Amazon.com (NASDAQ:AMZN) doesn't fail often, but today is the end of the serving line for its Amazon Restaurants platform. The leading online retailer's half-hearted attempt to compete against Grubhub (NYSE:GRUB), DoorDash, Postmates, Uber Technologies' (NYSE:UBER) Uber Eats, and other hungry upstarts will officially stop taking orders this afternoon.

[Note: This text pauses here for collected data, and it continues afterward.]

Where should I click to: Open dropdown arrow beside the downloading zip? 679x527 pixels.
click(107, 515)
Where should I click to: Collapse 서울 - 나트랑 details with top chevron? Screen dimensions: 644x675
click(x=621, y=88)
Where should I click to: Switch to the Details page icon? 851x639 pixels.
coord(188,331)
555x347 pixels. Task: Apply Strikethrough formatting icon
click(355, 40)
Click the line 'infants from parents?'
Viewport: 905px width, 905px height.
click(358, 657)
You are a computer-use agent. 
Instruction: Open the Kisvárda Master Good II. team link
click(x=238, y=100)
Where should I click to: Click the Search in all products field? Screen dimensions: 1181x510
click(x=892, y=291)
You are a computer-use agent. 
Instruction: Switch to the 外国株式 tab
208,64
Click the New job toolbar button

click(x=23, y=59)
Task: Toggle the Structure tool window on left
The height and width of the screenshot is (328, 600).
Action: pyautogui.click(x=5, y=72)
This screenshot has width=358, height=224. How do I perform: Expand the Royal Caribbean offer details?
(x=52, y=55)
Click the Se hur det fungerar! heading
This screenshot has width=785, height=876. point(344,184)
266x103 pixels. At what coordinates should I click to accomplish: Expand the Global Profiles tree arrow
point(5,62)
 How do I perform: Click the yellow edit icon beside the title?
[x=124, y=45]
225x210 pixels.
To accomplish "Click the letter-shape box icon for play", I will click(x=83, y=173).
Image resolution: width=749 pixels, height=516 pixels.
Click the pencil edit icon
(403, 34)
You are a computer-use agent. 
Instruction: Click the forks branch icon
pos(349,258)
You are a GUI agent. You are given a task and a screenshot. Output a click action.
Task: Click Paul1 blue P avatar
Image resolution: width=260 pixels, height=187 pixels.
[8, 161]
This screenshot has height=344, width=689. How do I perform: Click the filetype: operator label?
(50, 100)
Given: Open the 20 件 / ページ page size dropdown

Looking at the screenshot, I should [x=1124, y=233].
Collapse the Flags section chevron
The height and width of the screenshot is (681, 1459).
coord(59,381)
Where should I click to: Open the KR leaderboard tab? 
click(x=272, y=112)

Amazon Restaurants wasn't shaping up to be a major contender in this niche, but that doesn't mean investors in the other restaurant-delivery apps aren't happy to see Amazon stage a retreat. Grubhub stock has soared 10% since Amazon announced its plans to nix its platform two weeks ago. Uber's stock has climbed a little better than 3%, ahead of the market's 2% advance in that time but not viewed by the market in the same light as Grubhub. Uber Eats is an important part of the leading ride-sharing provider, but it generates a lot more dough driving people around than it does driving baked dough to rumbling bellies.
Hungry like the wolf
You can't succeed if you don't scale quickly in this niche, and Amazon was finding itself on the outside looking in. The four leading players -- again, Grubhub, Uber Eats, Postmates, and DoorDash -- combine for a whopping 93% of the market. Amazon Restaurants was an afterthought outside its home turf of Seattle, and that makes it hard when it comes to recruiting drivers for deliveries as well as securing top eateries for participation.
The top dogs won't miss seeing Amazon in their rearview mirror, even if it was already fading away. Amazon hasn't shied away in the past from subsidizing initiatives, taking near-term hits for the sake of long-term gains. However, Amazon realizes that if you're not a top dog in this booming market, it's going to be a challenge to round up the fleet of gig economy-fueled drivers to complete speedy deliveries. This is a particularly thorny issue for Amazon, because its flagship online retail business centers on its efficient fulfillment. If Amazon Restaurants wasn't going to delight its customers, it was going to be more of a liability than an asset.
The players that will be around to deliver dinner after today are growing nicely. Grubhub is coming off back-to-back years of accelerating revenue growth. Gross bookings for Uber Eats are growing even faster than both Grubhub and Uber's own flagship personal mobility service. Gobbling up the meals that Amazon will leave behind may not move the needle for either company, but it certainly doesn't hurt.
It's not just Grubhub and Uber that are licking their lips as Amazon Restaurants bows out. Postmates is gearing up to go public this summer, and DoorDash will inevitably follow suit. It will be easier to persuade investors to take a chance on the IPOs knowing Amazon isn't around to potentially wreak havoc. It may not seem like a major even for Amazon Restaurants to close up shop this afternoon, but it will make life easier for everybody else.